● **Texto para leitura**:
--------------------------------
"Mais de 70 anos depois do governo de Juscelino Kubitschek, os prédios de Niemeyer, ao invés de emblemas de uma democracia dinâmica, começam a parecer símbolos da paralisia presidencial", escreve Andy Robinson, jornalista, correspondente 'La Vanguardia' e colaborador do Ctxt desde a sua fundação, que pertence ao Conselho Editorial deste meio. Seu último livro é 'Ouro, petróleo e abacates: as novas veias abertas da América Latina' (Arpa 2020).
O artigo é publicado por Ctxt, 31-05-2023.
Brasília, a capital de um futurismo ultrapassado, é uma prova assombrosa do que pode fazer um presidente brasileiro se tiver amplo apoio social. Especificamente Juscelino Kubitschek, chefe de estado entre 1956 e 1961. Talvez por isso, a modernista Praça dos Três Poderes tenha sido tão violentamente atacada em 8 de janeiro. A agressão não foi apenas contra um Estado que os bolsonaristas consideram uma democracia corrupta e infiltrada pelo “marxismo cultural”, mas também contra a modernidade e o modelo de desenvolvimento de Getúlio Vargas e Kubitschek.
Depois de decidir quase unilateralmente construir uma nova capital política no cerrado do interior brasileiro, a 1.000 quilômetros do Rio de Janeiro, Kubitschek inaugurou a primeira obra em outubro de 1956. Menos de quatro anos depois, em outubro de 1960, Brasília já havia substituído Rio como capital.
Obra do arquiteto preferido de Kubitschek, o revolucionário modernista Oscar Niemeyer, as torres retangulares do Congresso, encimadas por duas estruturas semicirculares – uma côncava e outra convexa – para simbolizar a Câmara e o Senado, tornaram-se ícone de um novo poder e de um presidente ousado.
--------------------------------
● **Segmento de dados**:
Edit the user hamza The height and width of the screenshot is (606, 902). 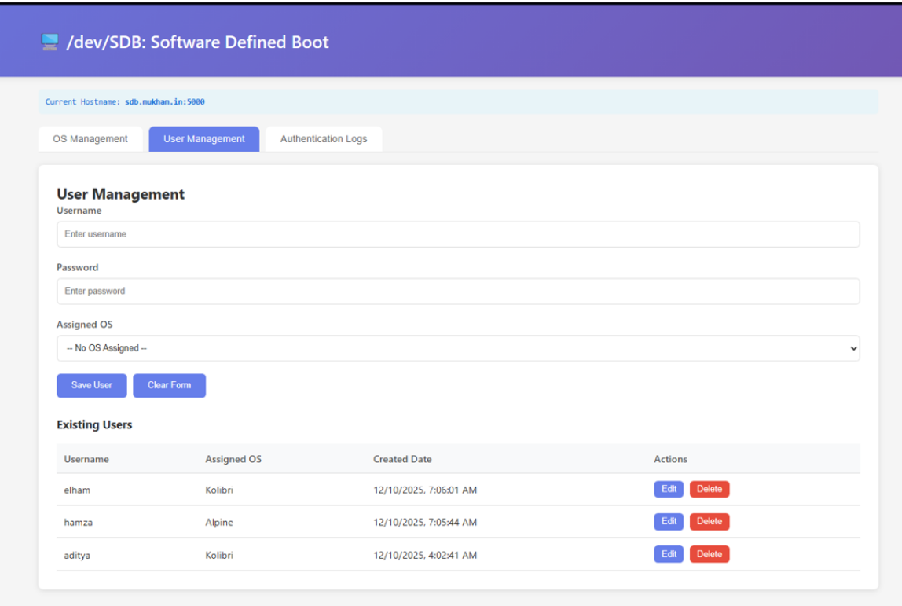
--------------------------------
● **Tarefas a realizar**:
1) Segundo o texto sobre Brasília, em que mês e ano a cidade substituiu o Rio de Janeiro como capital?
2) Com base no texto sobre Brasília, explique por que as torres do Congresso são encimadas por duas estruturas semicirculares.
3) Reproduza fielmente, no texto sobre Brasília, tudo o que vai desde "O artigo é publicado" até "Vargas e Kubitschek.".

● **Respostas por tarefa**:
1) Em outubro de 1960.

2) As duas estruturas semicirculares, uma côncava e outra convexa, foram colocadas sobre as torres para simbolizar a Câmara e o Senado.

3)
O artigo é publicado por Ctxt, 31-05-2023.
Brasília, a capital de um futurismo ultrapassado, é uma prova assombrosa do que pode fazer um presidente brasileiro se tiver amplo apoio social. Especificamente Juscelino Kubitschek, chefe de estado entre 1956 e 1961. Talvez por isso, a modernista Praça dos Três Poderes tenha sido tão violentamente atacada em 8 de janeiro. A agressão não foi apenas contra um Estado que os bolsonaristas consideram uma democracia corrupta e infiltrada pelo “marxismo cultural”, mas também contra a modernidade e o modelo de desenvolvimento de Getúlio Vargas e Kubitschek.